Entre el 26 de agosto y el 4 de septiembre, la superior organización, habilidad y armamento, dio como resultado la completa victoria del coronel Beorlegui. En los últimos momentos, los anarquistas que huían incendiaron la ciudad que ya no podían defender. Algunos centenares de milicianos pasaron a Francia; pero la mayoría se retiraron bajo la dirección de los vascos hacia San Sebastián. En esta ciudad, los nacionalistas vascos, decididos a no verla inútilmente destruida, dispusieron una retirada ordenada hacia posiciones más defendibles, y llegaron a un acuerdo con los insurgentes que avanzaban para dejar un esqueleto de Gobierno para que controlara la situación hasta la entrada de las fuerzas del general Mola el 12 de septiembre.
Hablando en términos militares, esta campaña del Norte no se caracterizó por la ferocidad que había marcado la guerra en Andalucía. Ni los carlistas ni los nacionalistas vascos fusilaban a sus prisioneros. Ambos se sentían orgullosos de lo correcto de la conducta de sus tropas. Los anarquistas y los legionarios eran elementos minoritarios en sus respectivos bandos y no estaban en condiciones de imponer normas de conducta.

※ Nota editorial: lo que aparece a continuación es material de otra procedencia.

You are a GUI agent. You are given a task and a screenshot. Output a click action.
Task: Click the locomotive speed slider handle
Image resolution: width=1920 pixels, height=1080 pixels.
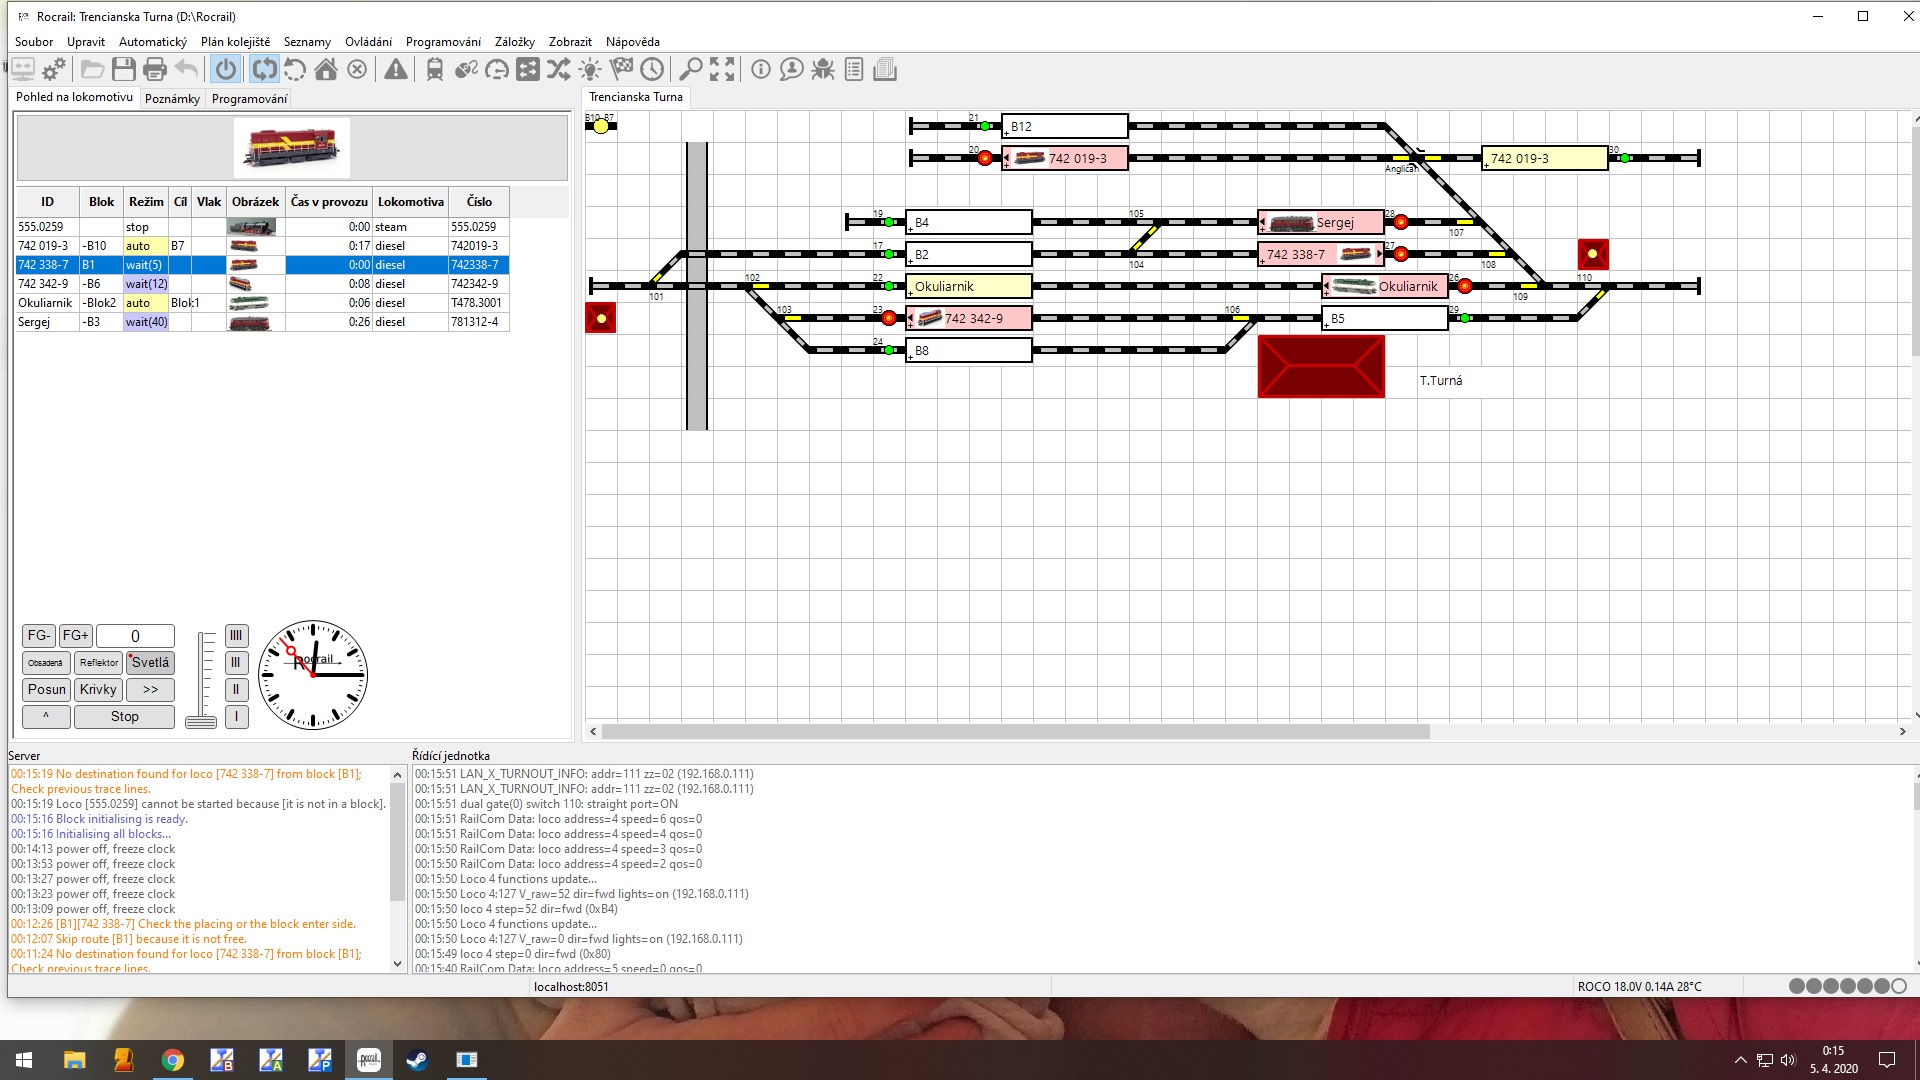(x=201, y=721)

A los españoles les gusta declarar, y en ciertos aspectos tienen mucha razón, que ellos no sienten los prejuicios raciales tan característicos de los pueblos germánicos y anglosajones; pero el contraste entre la conducta militar en Andalucía y en el Norte reflejaba sentimientos raciales muy profundos. En efecto, no es raro que españoles de las ideologías más diversas se refieran a los andaluces como gentes inferiores y consideren a los vascos y a los navarros como «lo mejor» de España. En Andalucía, los oficiales de carrera a menudo se comportaron como si estuvieran dedicados a una operación de exterminio químico. En el Norte miraban a sus enemigos como seres humanos, tan disciplinados, tan católicos y tan honorables como ellos, a pesar de las amargas diferencias en sus puntos de vista políticos.